• _Records supplied_
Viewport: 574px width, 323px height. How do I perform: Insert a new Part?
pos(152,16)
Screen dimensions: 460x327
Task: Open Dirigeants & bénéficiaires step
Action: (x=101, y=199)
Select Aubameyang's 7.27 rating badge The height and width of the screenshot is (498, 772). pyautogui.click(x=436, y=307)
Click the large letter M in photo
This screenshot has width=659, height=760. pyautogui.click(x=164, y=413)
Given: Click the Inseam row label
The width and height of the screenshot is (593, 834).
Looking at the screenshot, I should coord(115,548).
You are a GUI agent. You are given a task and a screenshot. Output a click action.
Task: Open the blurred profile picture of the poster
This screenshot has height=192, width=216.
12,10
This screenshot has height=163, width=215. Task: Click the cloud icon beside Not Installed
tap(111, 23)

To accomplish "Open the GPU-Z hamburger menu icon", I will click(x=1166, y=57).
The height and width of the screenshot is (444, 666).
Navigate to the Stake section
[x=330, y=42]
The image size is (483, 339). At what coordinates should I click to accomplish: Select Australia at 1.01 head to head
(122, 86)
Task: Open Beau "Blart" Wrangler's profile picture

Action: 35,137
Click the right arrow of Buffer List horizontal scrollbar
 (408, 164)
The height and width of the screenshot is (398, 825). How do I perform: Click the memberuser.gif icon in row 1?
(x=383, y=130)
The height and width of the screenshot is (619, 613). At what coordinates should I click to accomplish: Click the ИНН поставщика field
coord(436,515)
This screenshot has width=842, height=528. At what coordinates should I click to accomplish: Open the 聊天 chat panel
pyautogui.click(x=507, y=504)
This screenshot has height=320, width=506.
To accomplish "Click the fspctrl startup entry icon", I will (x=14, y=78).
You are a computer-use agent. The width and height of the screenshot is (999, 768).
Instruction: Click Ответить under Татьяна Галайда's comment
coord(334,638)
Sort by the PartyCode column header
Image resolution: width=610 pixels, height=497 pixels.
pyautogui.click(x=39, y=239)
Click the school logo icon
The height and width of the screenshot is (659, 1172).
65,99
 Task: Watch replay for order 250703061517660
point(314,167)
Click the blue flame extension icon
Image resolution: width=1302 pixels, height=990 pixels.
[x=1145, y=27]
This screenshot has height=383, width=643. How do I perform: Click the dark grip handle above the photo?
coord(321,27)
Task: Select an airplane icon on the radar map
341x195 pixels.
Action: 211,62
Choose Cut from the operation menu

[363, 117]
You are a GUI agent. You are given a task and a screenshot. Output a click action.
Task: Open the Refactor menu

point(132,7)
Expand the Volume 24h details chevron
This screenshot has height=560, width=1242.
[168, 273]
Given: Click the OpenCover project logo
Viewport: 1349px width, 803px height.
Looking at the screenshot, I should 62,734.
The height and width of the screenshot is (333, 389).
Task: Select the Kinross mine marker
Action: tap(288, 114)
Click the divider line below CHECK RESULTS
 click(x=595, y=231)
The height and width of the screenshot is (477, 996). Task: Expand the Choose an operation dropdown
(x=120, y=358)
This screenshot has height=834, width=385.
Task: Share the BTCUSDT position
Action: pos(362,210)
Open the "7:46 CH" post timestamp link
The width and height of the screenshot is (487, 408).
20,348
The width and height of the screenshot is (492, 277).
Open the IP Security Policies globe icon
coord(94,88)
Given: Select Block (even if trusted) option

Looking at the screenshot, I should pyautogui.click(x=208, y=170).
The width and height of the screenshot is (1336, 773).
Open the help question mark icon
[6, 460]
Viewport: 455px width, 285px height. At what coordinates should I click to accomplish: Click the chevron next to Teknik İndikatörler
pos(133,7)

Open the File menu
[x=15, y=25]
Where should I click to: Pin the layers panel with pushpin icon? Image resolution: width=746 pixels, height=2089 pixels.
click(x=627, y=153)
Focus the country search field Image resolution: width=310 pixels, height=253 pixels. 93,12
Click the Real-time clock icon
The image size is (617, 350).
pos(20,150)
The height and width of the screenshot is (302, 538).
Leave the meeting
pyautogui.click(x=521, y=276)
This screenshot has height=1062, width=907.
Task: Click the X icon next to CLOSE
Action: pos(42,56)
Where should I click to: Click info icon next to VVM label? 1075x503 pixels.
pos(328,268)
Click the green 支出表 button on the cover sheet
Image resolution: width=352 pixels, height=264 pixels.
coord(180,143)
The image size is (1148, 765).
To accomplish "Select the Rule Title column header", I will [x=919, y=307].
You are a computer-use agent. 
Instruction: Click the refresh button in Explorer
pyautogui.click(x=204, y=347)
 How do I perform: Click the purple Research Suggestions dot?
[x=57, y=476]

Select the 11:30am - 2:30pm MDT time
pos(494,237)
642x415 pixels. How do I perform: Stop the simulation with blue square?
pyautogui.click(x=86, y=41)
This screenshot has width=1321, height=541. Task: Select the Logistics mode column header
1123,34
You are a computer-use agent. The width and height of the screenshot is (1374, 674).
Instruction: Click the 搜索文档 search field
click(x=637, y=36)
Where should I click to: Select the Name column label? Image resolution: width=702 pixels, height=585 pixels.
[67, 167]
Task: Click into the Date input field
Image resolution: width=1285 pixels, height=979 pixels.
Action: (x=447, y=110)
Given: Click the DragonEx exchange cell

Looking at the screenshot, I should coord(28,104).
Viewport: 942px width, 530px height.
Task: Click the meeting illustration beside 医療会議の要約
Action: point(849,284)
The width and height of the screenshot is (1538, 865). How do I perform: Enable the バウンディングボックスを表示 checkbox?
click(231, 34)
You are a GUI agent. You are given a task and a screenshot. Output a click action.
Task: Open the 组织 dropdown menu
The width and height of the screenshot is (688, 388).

• _Given instruction_
Could you reproduce all of the records above, line for line, with no changes at all?

• _Worked solution_
Viewport: 574px width, 323px height. How do I perform: Insert a new Part?
pos(152,16)
Screen dimensions: 460x327
Task: Open Dirigeants & bénéficiaires step
Action: (x=101, y=199)
Select Aubameyang's 7.27 rating badge The height and width of the screenshot is (498, 772). pyautogui.click(x=436, y=307)
Click the large letter M in photo
This screenshot has width=659, height=760. pyautogui.click(x=164, y=413)
Given: Click the Inseam row label
The width and height of the screenshot is (593, 834).
Looking at the screenshot, I should coord(115,548).
You are a GUI agent. You are given a task and a screenshot. Output a click action.
Task: Open the blurred profile picture of the poster
This screenshot has height=192, width=216.
12,10
This screenshot has height=163, width=215. Task: Click the cloud icon beside Not Installed
tap(111, 23)

To accomplish "Open the GPU-Z hamburger menu icon", I will click(x=1166, y=57).
The height and width of the screenshot is (444, 666).
Navigate to the Stake section
[x=330, y=42]
The image size is (483, 339). At what coordinates should I click to accomplish: Select Australia at 1.01 head to head
(122, 86)
Task: Open Beau "Blart" Wrangler's profile picture

Action: 35,137
Click the right arrow of Buffer List horizontal scrollbar
 (408, 164)
The height and width of the screenshot is (398, 825). How do I perform: Click the memberuser.gif icon in row 1?
(x=383, y=130)
The height and width of the screenshot is (619, 613). At what coordinates should I click to accomplish: Click the ИНН поставщика field
coord(436,515)
This screenshot has width=842, height=528. At what coordinates should I click to accomplish: Open the 聊天 chat panel
pyautogui.click(x=507, y=504)
This screenshot has height=320, width=506.
To accomplish "Click the fspctrl startup entry icon", I will (x=14, y=78).
You are a computer-use agent. The width and height of the screenshot is (999, 768).
Instruction: Click Ответить under Татьяна Галайда's comment
coord(334,638)
Sort by the PartyCode column header
Image resolution: width=610 pixels, height=497 pixels.
pyautogui.click(x=39, y=239)
Click the school logo icon
The height and width of the screenshot is (659, 1172).
65,99
 Task: Watch replay for order 250703061517660
point(314,167)
Click the blue flame extension icon
Image resolution: width=1302 pixels, height=990 pixels.
[x=1145, y=27]
This screenshot has height=383, width=643. How do I perform: Click the dark grip handle above the photo?
coord(321,27)
Task: Select an airplane icon on the radar map
341x195 pixels.
Action: 211,62
Choose Cut from the operation menu

[363, 117]
You are a GUI agent. You are given a task and a screenshot. Output a click action.
Task: Open the Refactor menu

point(132,7)
Expand the Volume 24h details chevron
This screenshot has height=560, width=1242.
[168, 273]
Given: Click the OpenCover project logo
Viewport: 1349px width, 803px height.
Looking at the screenshot, I should 62,734.
The height and width of the screenshot is (333, 389).
Task: Select the Kinross mine marker
Action: tap(288, 114)
Click the divider line below CHECK RESULTS
 click(x=595, y=231)
The height and width of the screenshot is (477, 996). Task: Expand the Choose an operation dropdown
(x=120, y=358)
This screenshot has height=834, width=385.
Task: Share the BTCUSDT position
Action: pos(362,210)
Open the "7:46 CH" post timestamp link
The width and height of the screenshot is (487, 408).
20,348
The width and height of the screenshot is (492, 277).
Open the IP Security Policies globe icon
coord(94,88)
Given: Select Block (even if trusted) option

Looking at the screenshot, I should pyautogui.click(x=208, y=170).
The width and height of the screenshot is (1336, 773).
Open the help question mark icon
[6, 460]
Viewport: 455px width, 285px height. At what coordinates should I click to accomplish: Click the chevron next to Teknik İndikatörler
pos(133,7)

Open the File menu
[x=15, y=25]
Where should I click to: Pin the layers panel with pushpin icon? Image resolution: width=746 pixels, height=2089 pixels.
click(x=627, y=153)
Focus the country search field Image resolution: width=310 pixels, height=253 pixels. 93,12
Click the Real-time clock icon
The image size is (617, 350).
pos(20,150)
The height and width of the screenshot is (302, 538).
Leave the meeting
pyautogui.click(x=521, y=276)
This screenshot has height=1062, width=907.
Task: Click the X icon next to CLOSE
Action: pos(42,56)
Where should I click to: Click info icon next to VVM label? 1075x503 pixels.
pos(328,268)
Click the green 支出表 button on the cover sheet
Image resolution: width=352 pixels, height=264 pixels.
coord(180,143)
The image size is (1148, 765).
To accomplish "Select the Rule Title column header", I will [x=919, y=307].
You are a computer-use agent. 
Instruction: Click the refresh button in Explorer
pyautogui.click(x=204, y=347)
 How do I perform: Click the purple Research Suggestions dot?
[x=57, y=476]

Select the 11:30am - 2:30pm MDT time
pos(494,237)
642x415 pixels. How do I perform: Stop the simulation with blue square?
pyautogui.click(x=86, y=41)
This screenshot has width=1321, height=541. Task: Select the Logistics mode column header
1123,34
You are a computer-use agent. The width and height of the screenshot is (1374, 674).
Instruction: Click the 搜索文档 search field
click(x=637, y=36)
Where should I click to: Select the Name column label? Image resolution: width=702 pixels, height=585 pixels.
[67, 167]
Task: Click into the Date input field
Image resolution: width=1285 pixels, height=979 pixels.
Action: (x=447, y=110)
Given: Click the DragonEx exchange cell

Looking at the screenshot, I should coord(28,104).
Viewport: 942px width, 530px height.
Task: Click the meeting illustration beside 医療会議の要約
Action: point(849,284)
The width and height of the screenshot is (1538, 865). How do I perform: Enable the バウンディングボックスを表示 checkbox?
click(231, 34)
You are a GUI agent. You are given a task and a screenshot. Output a click action.
Task: Open the 组织 dropdown menu
The width and height of the screenshot is (688, 388).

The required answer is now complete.